REQUIRED WORK — Before printing, remove every picture; then print the lines below exactly, from the first line through the line containing "京都府亀岡市千代川町今津１丁目 (163, 1145)".

MATERIAL FOR THIS EXERCISE —
▼▼▼
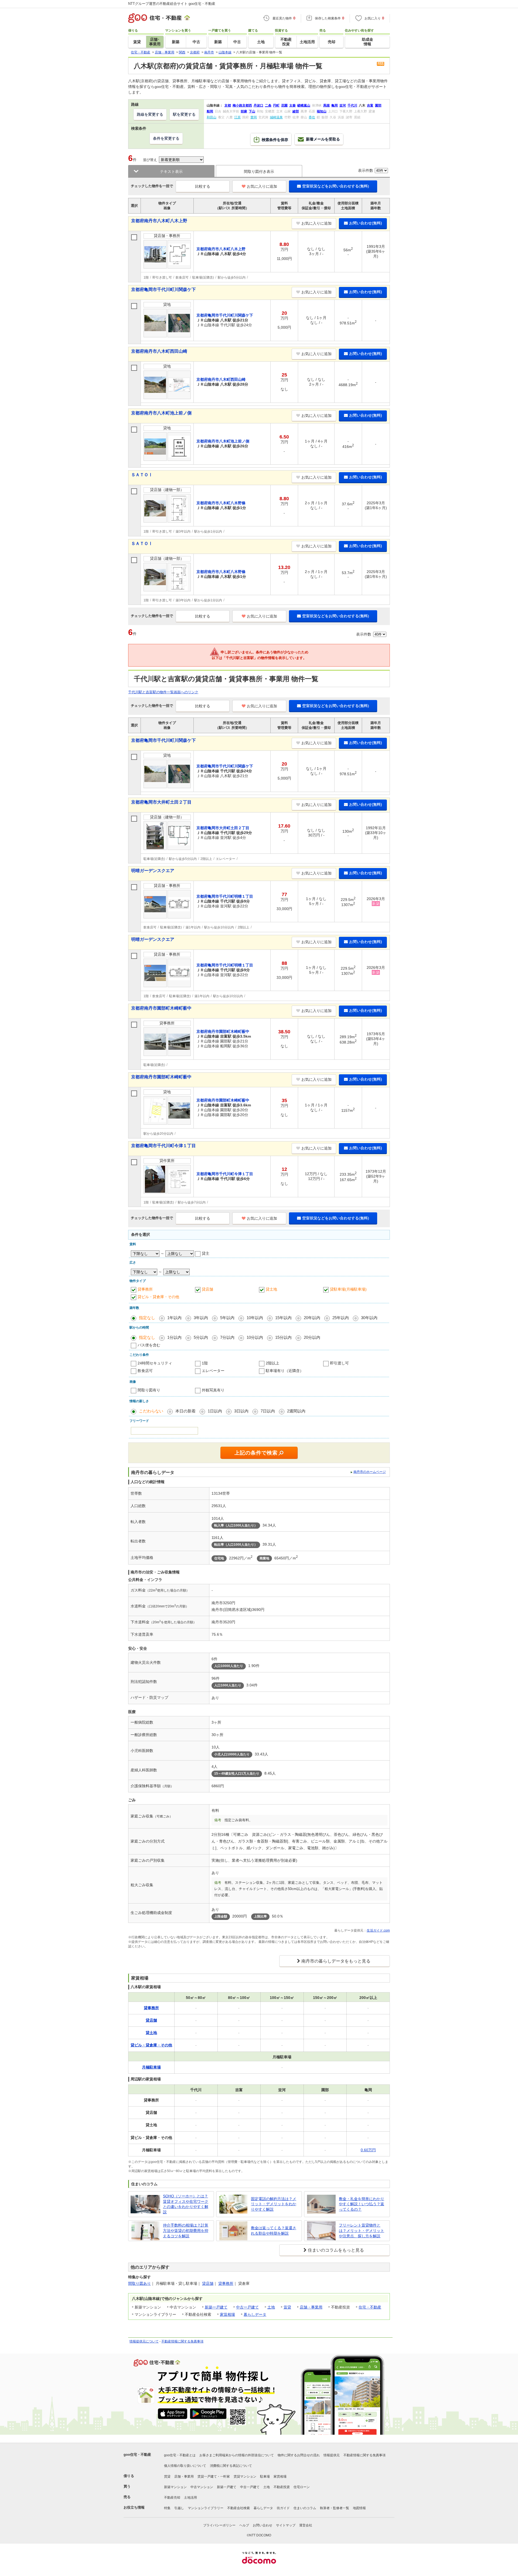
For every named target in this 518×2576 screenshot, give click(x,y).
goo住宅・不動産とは (180, 2455)
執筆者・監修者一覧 (334, 2508)
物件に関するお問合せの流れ (299, 2455)
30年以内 (369, 1317)
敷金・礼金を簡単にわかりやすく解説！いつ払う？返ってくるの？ (361, 2204)
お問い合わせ (262, 2525)
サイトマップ (285, 2525)
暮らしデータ (255, 2314)
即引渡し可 (339, 1363)
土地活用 (190, 2497)
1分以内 (174, 1337)
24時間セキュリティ (155, 1363)
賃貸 (287, 2307)
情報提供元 (331, 2455)
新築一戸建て (216, 2307)
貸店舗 (207, 1289)
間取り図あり (139, 2283)
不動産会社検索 (238, 2508)
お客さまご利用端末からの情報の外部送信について (236, 2455)
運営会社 (305, 2525)
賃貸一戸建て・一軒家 (213, 2476)
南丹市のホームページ (369, 1472)
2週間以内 (296, 1411)
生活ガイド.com (378, 1930)
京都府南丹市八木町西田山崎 (159, 351)
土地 (271, 2307)
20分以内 (312, 1337)
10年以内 (255, 1317)
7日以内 (268, 1411)
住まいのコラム (305, 2508)
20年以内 (312, 1317)
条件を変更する (166, 138)
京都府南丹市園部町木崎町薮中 (161, 1008)
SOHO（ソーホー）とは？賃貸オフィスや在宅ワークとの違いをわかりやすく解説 (185, 2204)
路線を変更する (150, 114)
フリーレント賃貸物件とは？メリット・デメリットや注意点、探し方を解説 (361, 2230)
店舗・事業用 (311, 2307)
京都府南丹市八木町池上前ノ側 (161, 413)
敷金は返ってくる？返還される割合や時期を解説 (273, 2230)
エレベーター (213, 1370)
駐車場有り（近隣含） (285, 1370)
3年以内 (201, 1317)
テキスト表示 (171, 171)
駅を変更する (184, 114)
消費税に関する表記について (231, 2466)
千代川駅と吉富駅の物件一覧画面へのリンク (163, 692)
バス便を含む (149, 1345)
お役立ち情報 (134, 2507)
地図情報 (359, 2508)
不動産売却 (172, 2497)
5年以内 (227, 1317)
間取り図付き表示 (259, 171)
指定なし (147, 1317)
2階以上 (272, 1363)
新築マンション (175, 2487)
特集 (167, 2508)
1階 (205, 1363)
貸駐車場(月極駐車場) (348, 1289)
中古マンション (201, 2487)
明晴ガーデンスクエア (152, 870)
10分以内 (255, 1337)
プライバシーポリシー (219, 2525)
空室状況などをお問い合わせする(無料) (335, 186)
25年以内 (340, 1317)
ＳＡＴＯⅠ (142, 474)
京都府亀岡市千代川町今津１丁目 (163, 1145)
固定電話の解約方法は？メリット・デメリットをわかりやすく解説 (273, 2204)
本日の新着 (185, 1411)
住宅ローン (302, 2487)
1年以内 (174, 1317)
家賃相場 (227, 2314)
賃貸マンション (245, 2476)
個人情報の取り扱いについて (185, 2466)
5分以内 (201, 1337)
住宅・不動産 (370, 2307)
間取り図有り (149, 1390)
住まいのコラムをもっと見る (336, 2250)
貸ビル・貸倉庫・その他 (158, 1297)
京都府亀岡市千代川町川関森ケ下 (163, 289)
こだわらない (151, 1411)
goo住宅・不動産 (137, 2454)
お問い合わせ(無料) (365, 223)
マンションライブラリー (205, 2508)
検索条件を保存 (275, 140)
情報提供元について (144, 2341)
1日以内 (215, 1411)
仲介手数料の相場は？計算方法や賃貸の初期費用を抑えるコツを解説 (185, 2230)
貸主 (205, 1253)
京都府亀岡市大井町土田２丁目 (161, 802)
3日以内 (241, 1411)
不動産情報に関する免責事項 (182, 2341)
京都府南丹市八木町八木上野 (159, 220)
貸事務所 (145, 1289)
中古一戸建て (247, 2307)
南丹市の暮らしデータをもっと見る (335, 1961)
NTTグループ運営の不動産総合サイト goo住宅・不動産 (171, 4)
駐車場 (265, 2476)
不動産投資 (282, 2487)
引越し (179, 2508)
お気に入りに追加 (262, 186)
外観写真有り (213, 1390)
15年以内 (283, 1317)
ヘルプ (244, 2525)
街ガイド (283, 2508)
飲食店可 (145, 1370)
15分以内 (283, 1337)
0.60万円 (368, 2150)
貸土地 (271, 1289)
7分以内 (227, 1337)
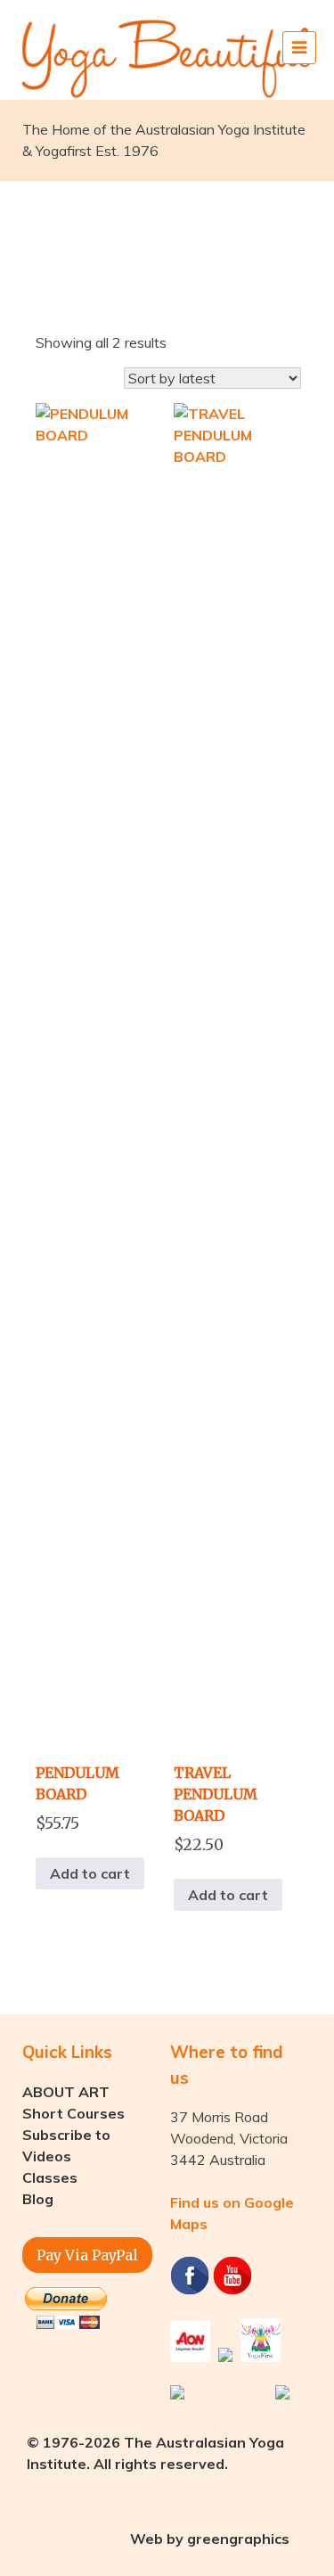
▲▲▲
EXERCISE ANSWER —
For every named target in this 518×2576 screenshot, give click(x,y).
goo住宅・不動産とは (180, 2455)
執筆者・監修者一覧 (334, 2508)
物件に関するお問合せの流れ (299, 2455)
30年以内 (369, 1317)
敷金・礼金を簡単にわかりやすく解説！いつ払う？返ってくるの？ (361, 2204)
お問い合わせ (262, 2525)
サイトマップ (285, 2525)
暮らしデータ (255, 2314)
即引渡し可 (339, 1363)
土地活用 (190, 2497)
1分以内 (174, 1337)
24時間セキュリティ (155, 1363)
賃貸 (287, 2307)
情報提供元 (331, 2455)
新築一戸建て (216, 2307)
貸店舗 (207, 1289)
間取り図あり (139, 2283)
不動産会社検索 (238, 2508)
お客さまご利用端末からの情報の外部送信について (236, 2455)
運営会社 (305, 2525)
賃貸一戸建て・一軒家 (213, 2476)
南丹市のホームページ (369, 1472)
2週間以内 (296, 1411)
生活ガイド.com (378, 1930)
京都府南丹市八木町西田山崎 (159, 351)
土地 (271, 2307)
20分以内 (312, 1337)
10年以内 (255, 1317)
7日以内 (268, 1411)
住まいのコラム (305, 2508)
20年以内 (312, 1317)
条件を変更する (166, 138)
京都府南丹市園部町木崎町薮中 (161, 1008)
SOHO（ソーホー）とは？賃貸オフィスや在宅ワークとの違いをわかりやすく解説 (185, 2204)
路線を変更する (150, 114)
フリーレント賃貸物件とは？メリット・デメリットや注意点、探し方を解説 (361, 2230)
店舗・事業用 (311, 2307)
京都府南丹市八木町池上前ノ側 (161, 413)
敷金は返ってくる？返還される割合や時期を解説 (273, 2230)
エレベーター (213, 1370)
駐車場有り（近隣含） (285, 1370)
3年以内 (201, 1317)
テキスト表示 (171, 171)
駅を変更する (184, 114)
消費税に関する表記について (231, 2466)
千代川駅と吉富駅の物件一覧画面へのリンク (163, 692)
バス便を含む (149, 1345)
お役立ち情報 (134, 2507)
地図情報 (359, 2508)
不動産売却 (172, 2497)
5年以内 (227, 1317)
間取り図付き表示 (259, 171)
指定なし (147, 1317)
2階以上 (272, 1363)
新築マンション (175, 2487)
特集 (167, 2508)
1階 (205, 1363)
貸駐車場(月極駐車場) (348, 1289)
中古マンション (201, 2487)
明晴ガーデンスクエア (152, 870)
10分以内 (255, 1337)
プライバシーポリシー (219, 2525)
空室状況などをお問い合わせする(無料) (335, 186)
25年以内 (340, 1317)
ＳＡＴＯⅠ (142, 474)
京都府亀岡市千代川町今津１丁目 (163, 1145)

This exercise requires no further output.